Ou seja, a (implícita) promessa para o mundo em desenvolvimento de que a adoção do modelo neoliberal da boa governança e direitos limitados inexoravelmente leva a padrões econômicos ocidentais é fraudulenta.

Historicamente, a capacidade ocidental para transformar a proteção dos direitos formais em uma garantia limitada de direitos materiais, econômicos e sociais foi baseada em enormes transferências de valor das colônias para a metrópole.

Os necessários fluxos reversos não são politicamente viáveis. As sucessivas crises e rearranjos do capitalismo neoliberal conduziram a expropriação e deslocamento da agricultura familiar para o agronegócio, a migração forçada e a urbanização. Estes processos expandiram o número de pessoas sem habilidades, status ou condições

básicas para a existência. Formam-se os restos humanos, as vidas perdidas, o fundo do poço dos bilhões.

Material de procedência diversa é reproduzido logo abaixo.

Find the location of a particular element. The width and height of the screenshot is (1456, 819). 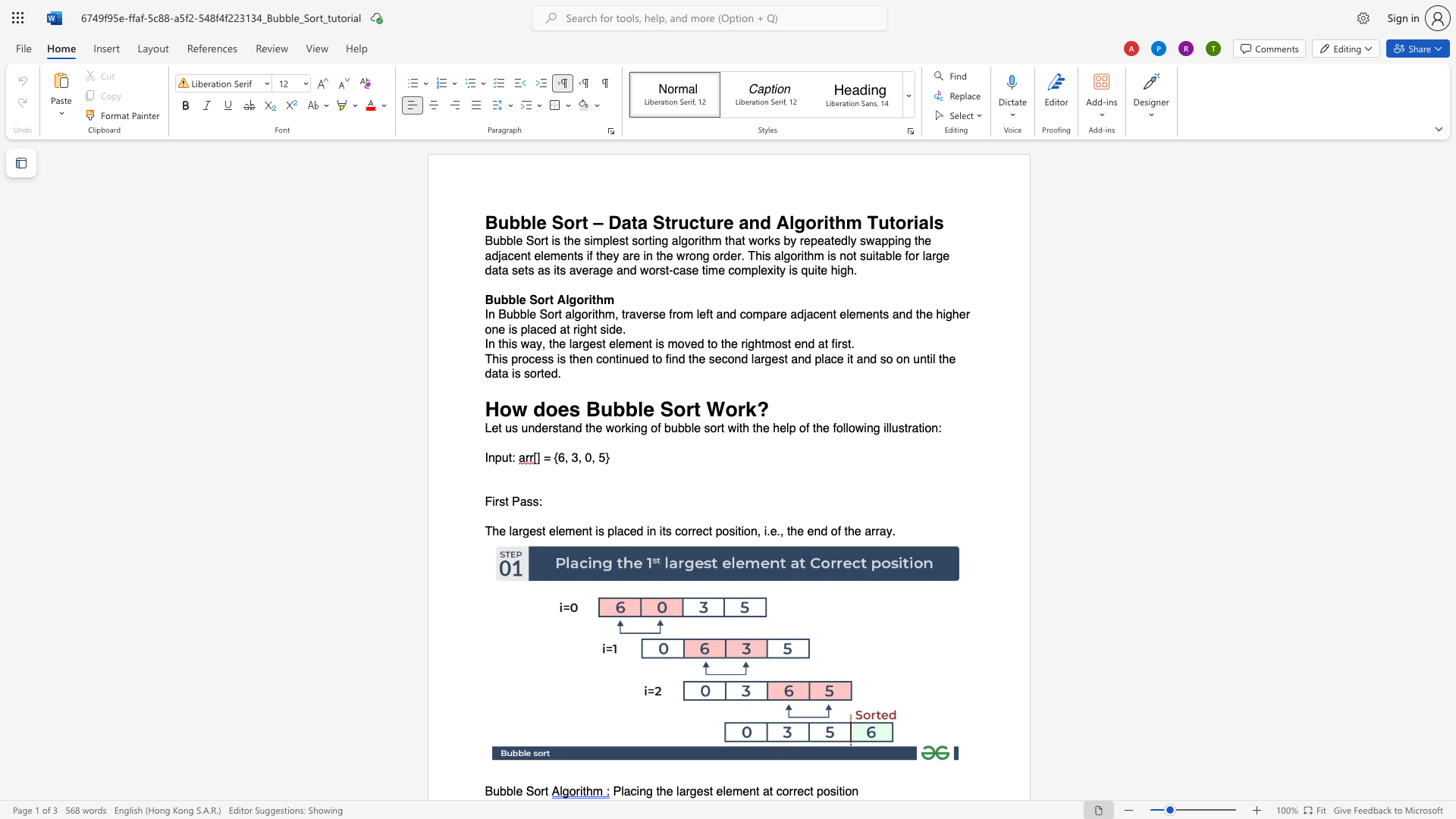

the 2th character "o" in the text is located at coordinates (579, 300).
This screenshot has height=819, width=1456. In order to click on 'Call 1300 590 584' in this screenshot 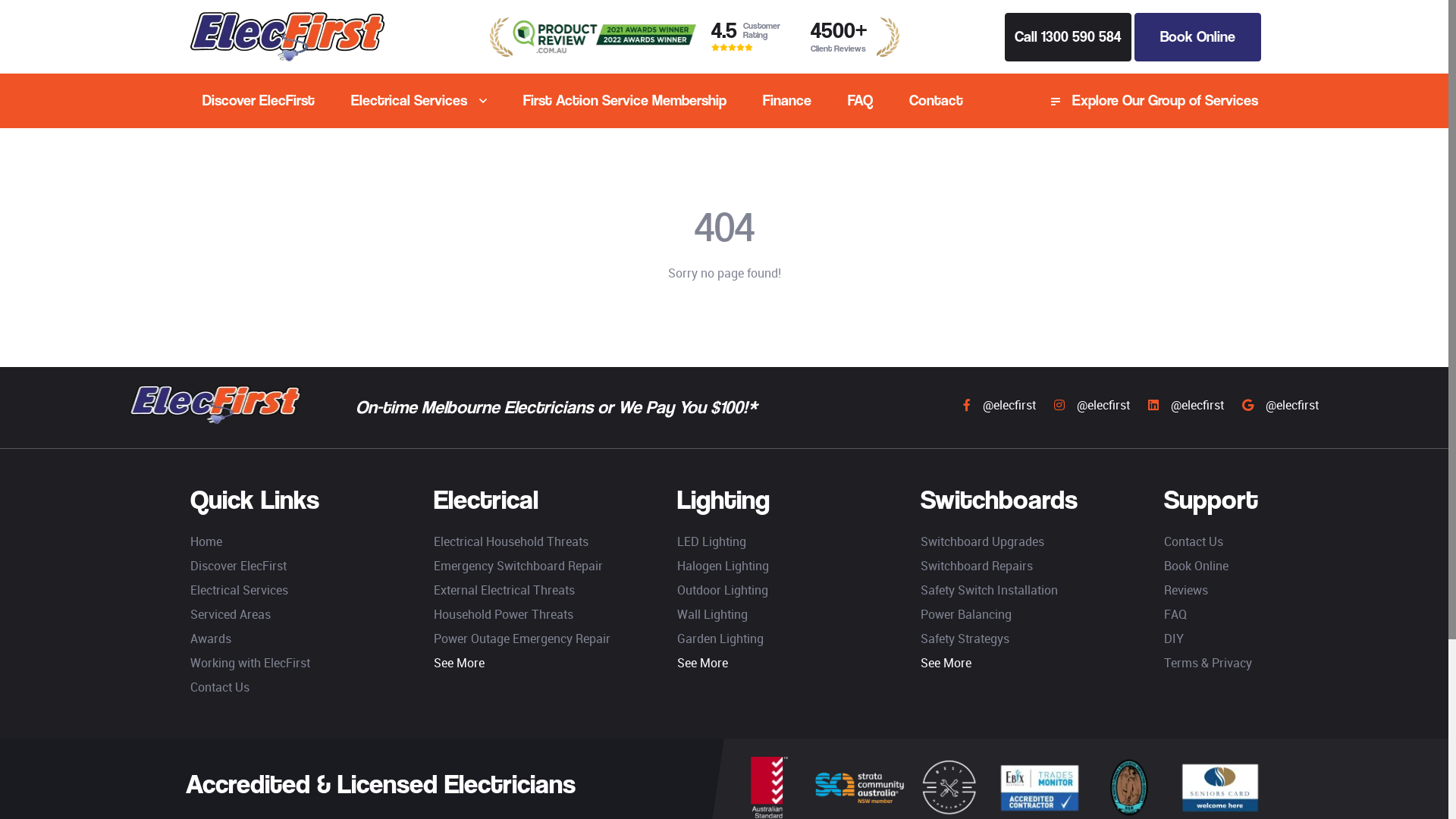, I will do `click(1004, 35)`.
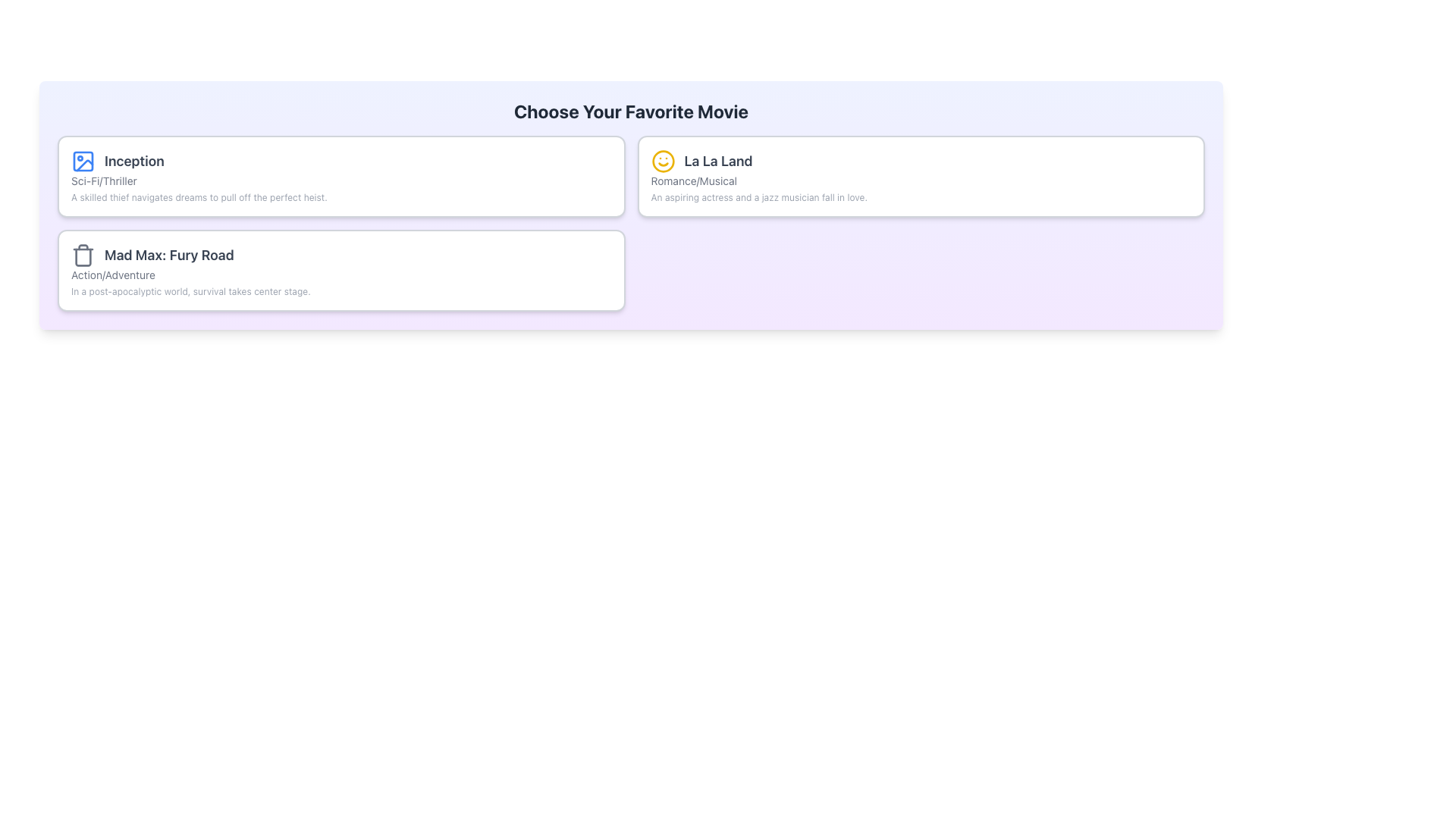 The height and width of the screenshot is (819, 1456). What do you see at coordinates (759, 197) in the screenshot?
I see `the descriptive text label that reads 'An aspiring actress and a jazz musician fall in love.' located below the 'Romance/Musical' category in the 'La La Land' movie card` at bounding box center [759, 197].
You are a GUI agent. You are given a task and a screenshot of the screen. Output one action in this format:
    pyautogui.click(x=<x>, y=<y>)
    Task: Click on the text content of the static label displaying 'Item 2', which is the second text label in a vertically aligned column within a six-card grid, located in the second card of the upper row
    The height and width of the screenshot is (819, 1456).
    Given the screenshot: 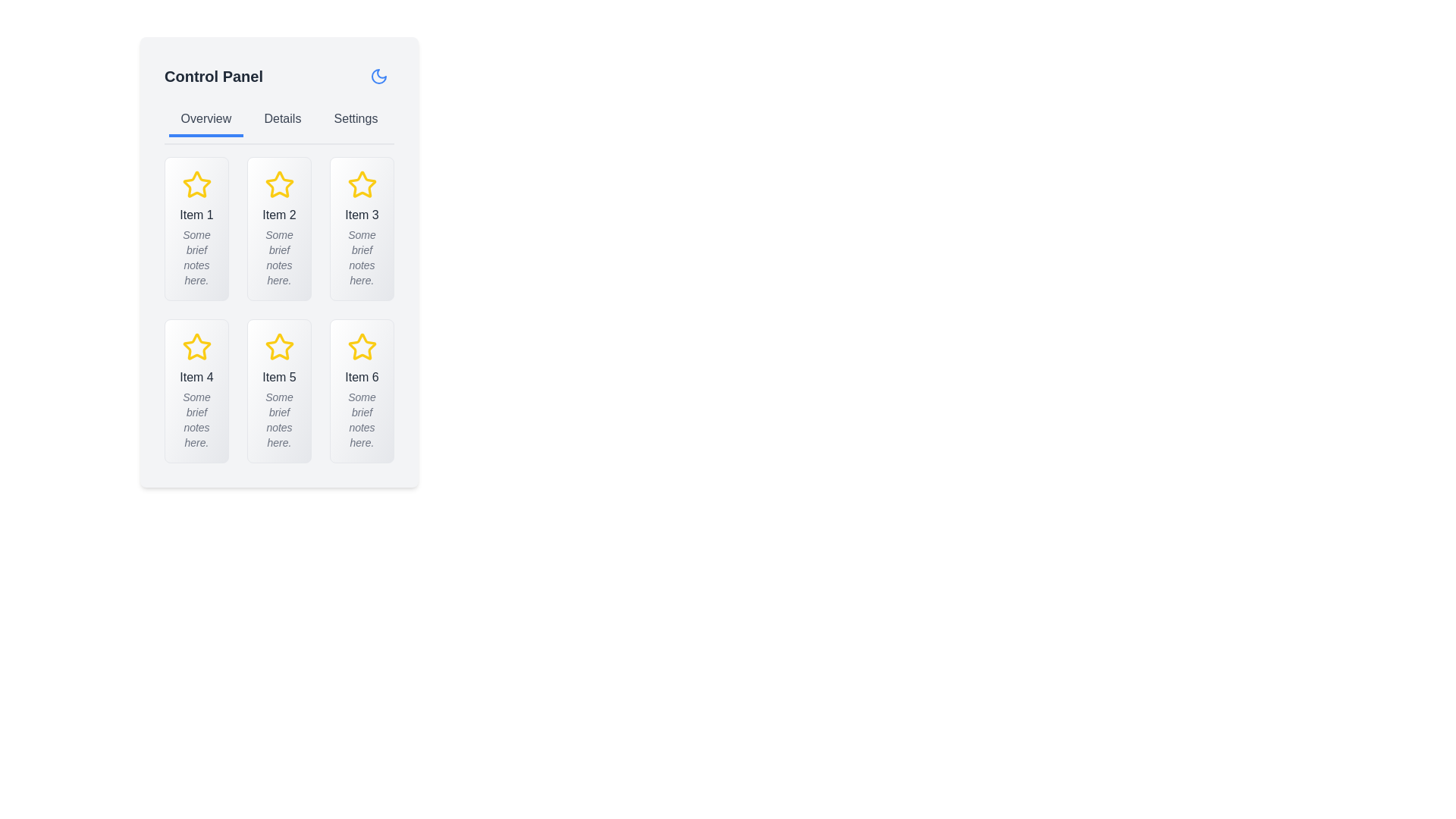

A nova língua franca do cosmopolitismo e humanitarismo apresenta o mundo como um espaço simbólico comum que promete prosperidade, igualdade de direitos e paz perpétua. Mas, como Immanuel Wallerstein coloca: “se todos os seres humanos têm direitos iguais, e todos os povos têm direitos iguais, então não podemos manter o tipo de sistema desigual que a economia-mundo capitalista sempre foi e sempre será”. O capitalismo neoliberal e o “lixo humano” são apresentados como um desastre natural ou contingência de vida inevitável. Esta, abandonada à magnanimidade de filantropos e a boa vontade das estrelas pop.

Quando o abismo entre as declarações missionárias sobre igualdade e dignidade e a realidade sombria da desigualdade obscena torna-se aparente, as falsas promessas de humanitarismo vão levar a incontroláveis tensões e conflitos. Soldados espanhóis encontraram os exércitos de Napoleão gritando “Abaixo a liberdade!” Não é difícil imaginar as pessoas que satisfaçam as “forças de paz” dos Novos Tempos com gritos de “Abaixo aos direitos humanos!”.

Os sistemas sociais e políticos se tornaram hegemônicos transformando suas prioridades ideológicas em princípios e valores universais. Na nova ordem mundial, a categoria de direitos humanos é o candidato perfeito para este papel. Seus princípios fundamentais interpretados negativamente e economicamente promovem a dominação capitalista neoliberal. Isto não é inevitável. Se formulados de maneira diferente, as disposições abstratas poderiam sujeitar as desigualdades e indignidades do capitalismo tardio a ataque fulminante. Mas isso não poderá acontecer enquanto a crítica da injustiça é formulada em termos daquilo que gera e apoia a injustiça. A utilidade de direitos chega ao fim quando perdem o objetivo de resistir à injustiça.